I'm new here. Hello everyone!
I'm starting to think I'm never outside of an episode. I'm either manic or depressive. I am not even sure if I know who I really am at this point. I'm actually kind of scared to find out...
Am I a nice person or is it just the manic being... manic? I have no idea. I can't find myself and it's getting worse. No one understands so that makes this a million times worse. I have never been able to hold a job so I own two businesses. I have to stay away from Facebook or I will involve myself in a conversation I shouldn't be apart of. It's hard for me to admit what I do wrong or when I do wrong but I'm going to start. I'm desperate for help (I am against medication). I am trying Rieke in about a week. It's a form of healing done by energy. Seems far fetched but I will try almost anything at this point. Sorry if my spelling is incorrect at anytime. I don't seem to care much anymore. I'm faking being "myself" everyday.
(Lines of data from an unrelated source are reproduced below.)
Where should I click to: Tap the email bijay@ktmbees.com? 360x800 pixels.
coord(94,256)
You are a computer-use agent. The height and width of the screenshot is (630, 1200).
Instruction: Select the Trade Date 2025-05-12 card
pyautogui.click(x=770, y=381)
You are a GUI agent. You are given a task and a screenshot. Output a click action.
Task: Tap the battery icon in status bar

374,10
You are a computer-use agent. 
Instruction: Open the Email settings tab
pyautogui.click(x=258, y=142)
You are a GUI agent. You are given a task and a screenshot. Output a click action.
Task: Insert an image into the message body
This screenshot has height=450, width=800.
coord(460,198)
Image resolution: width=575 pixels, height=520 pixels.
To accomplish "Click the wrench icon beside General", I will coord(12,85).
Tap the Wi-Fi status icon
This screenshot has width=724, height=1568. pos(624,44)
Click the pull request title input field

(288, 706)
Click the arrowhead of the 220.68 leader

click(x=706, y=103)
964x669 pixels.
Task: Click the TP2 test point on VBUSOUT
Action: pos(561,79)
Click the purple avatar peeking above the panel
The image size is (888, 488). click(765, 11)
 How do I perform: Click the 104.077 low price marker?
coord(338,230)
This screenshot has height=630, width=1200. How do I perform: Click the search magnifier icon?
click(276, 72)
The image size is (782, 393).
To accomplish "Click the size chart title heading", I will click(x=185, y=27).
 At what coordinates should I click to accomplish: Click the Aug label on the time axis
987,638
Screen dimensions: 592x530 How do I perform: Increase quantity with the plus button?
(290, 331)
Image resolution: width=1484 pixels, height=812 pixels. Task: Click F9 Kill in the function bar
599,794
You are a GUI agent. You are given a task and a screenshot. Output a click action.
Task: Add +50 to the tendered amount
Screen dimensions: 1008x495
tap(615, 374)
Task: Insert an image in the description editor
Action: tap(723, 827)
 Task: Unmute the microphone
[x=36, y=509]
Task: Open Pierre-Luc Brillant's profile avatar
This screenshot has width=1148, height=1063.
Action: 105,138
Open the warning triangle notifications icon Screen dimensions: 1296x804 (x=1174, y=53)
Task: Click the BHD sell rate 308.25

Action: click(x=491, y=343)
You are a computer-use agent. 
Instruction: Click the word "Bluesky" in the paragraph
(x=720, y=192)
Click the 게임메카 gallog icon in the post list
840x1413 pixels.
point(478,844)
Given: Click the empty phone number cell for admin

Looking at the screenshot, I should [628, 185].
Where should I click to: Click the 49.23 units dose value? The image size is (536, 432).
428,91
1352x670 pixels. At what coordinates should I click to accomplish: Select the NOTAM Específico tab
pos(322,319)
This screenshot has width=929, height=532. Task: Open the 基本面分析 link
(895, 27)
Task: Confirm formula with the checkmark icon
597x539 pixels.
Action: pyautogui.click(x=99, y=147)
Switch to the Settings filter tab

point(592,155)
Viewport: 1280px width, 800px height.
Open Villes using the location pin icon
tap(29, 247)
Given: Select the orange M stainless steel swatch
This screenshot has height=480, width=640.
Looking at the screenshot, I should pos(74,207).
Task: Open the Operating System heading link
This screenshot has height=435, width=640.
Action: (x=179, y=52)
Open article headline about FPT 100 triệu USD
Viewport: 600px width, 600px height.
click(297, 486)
That's probably confusing me even more. I'm very irritable and annoyed by everything and everyone in my life. I feel alone and overwhelmed with these crazy emotions. I feel like I'm going to have a heart attack and some days I wish I would.
I've tried medications and they made me very sick. I couldn't take it. I didn't eat for a week before the doctor changed my meds again. I'm tired of putting chemicals in my body. Why do we have to live this way?